[Opening Material for this exercise section]

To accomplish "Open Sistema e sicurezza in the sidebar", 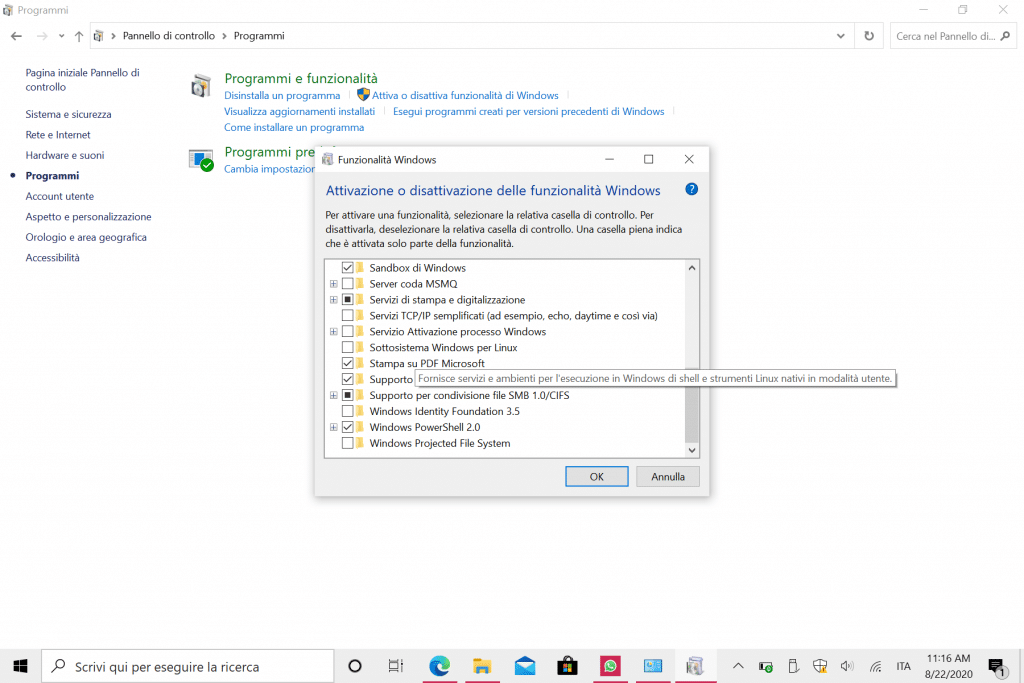I will coord(68,114).
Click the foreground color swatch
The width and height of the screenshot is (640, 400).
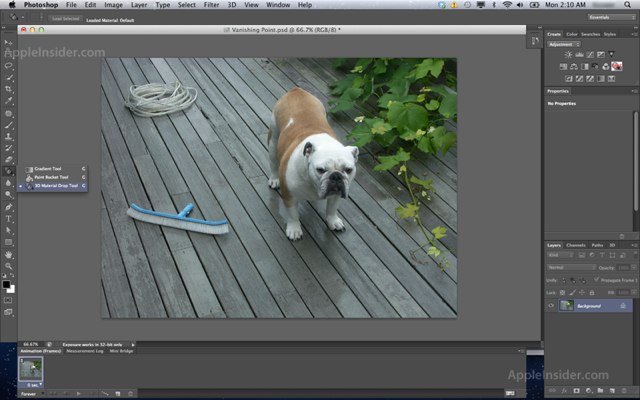click(x=6, y=285)
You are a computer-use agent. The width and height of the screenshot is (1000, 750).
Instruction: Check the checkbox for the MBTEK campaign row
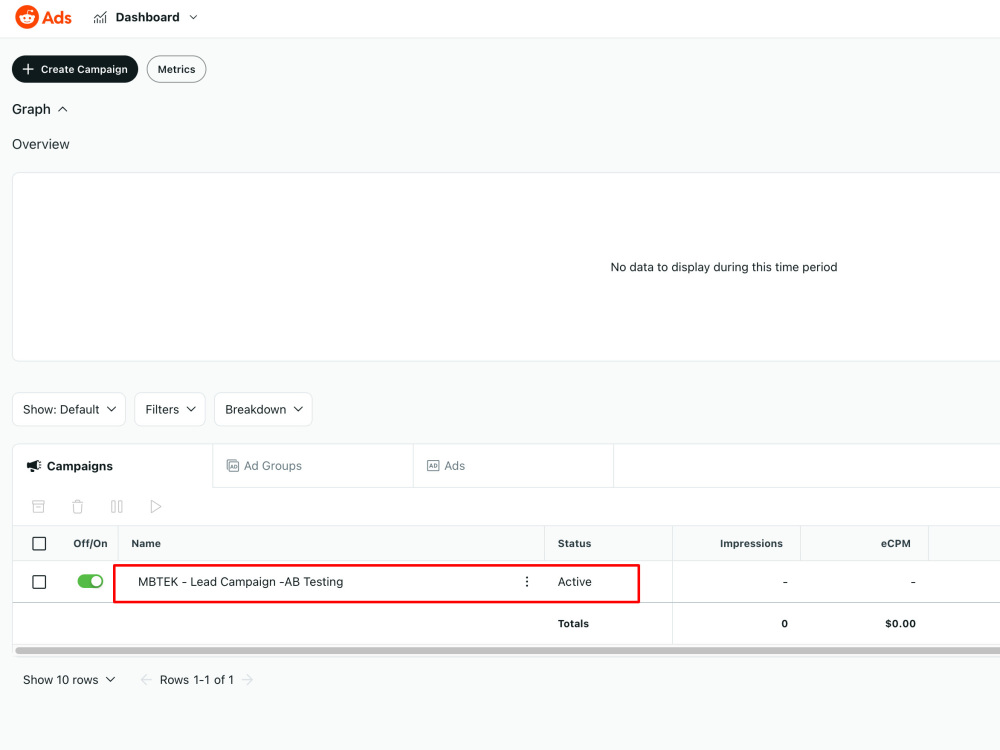39,581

[Closing Material for this exercise section]

Take the line containing "The width and height of the screenshot is (640, 400)." as the first and the last line of the records as the end. Print every line in that span exactly, leaving out pictures.

Response area
The width and height of the screenshot is (640, 400).
click(x=6, y=285)
You are a computer-use agent. The width and height of the screenshot is (1000, 750).
Instruction: Check the checkbox for the MBTEK campaign row
39,581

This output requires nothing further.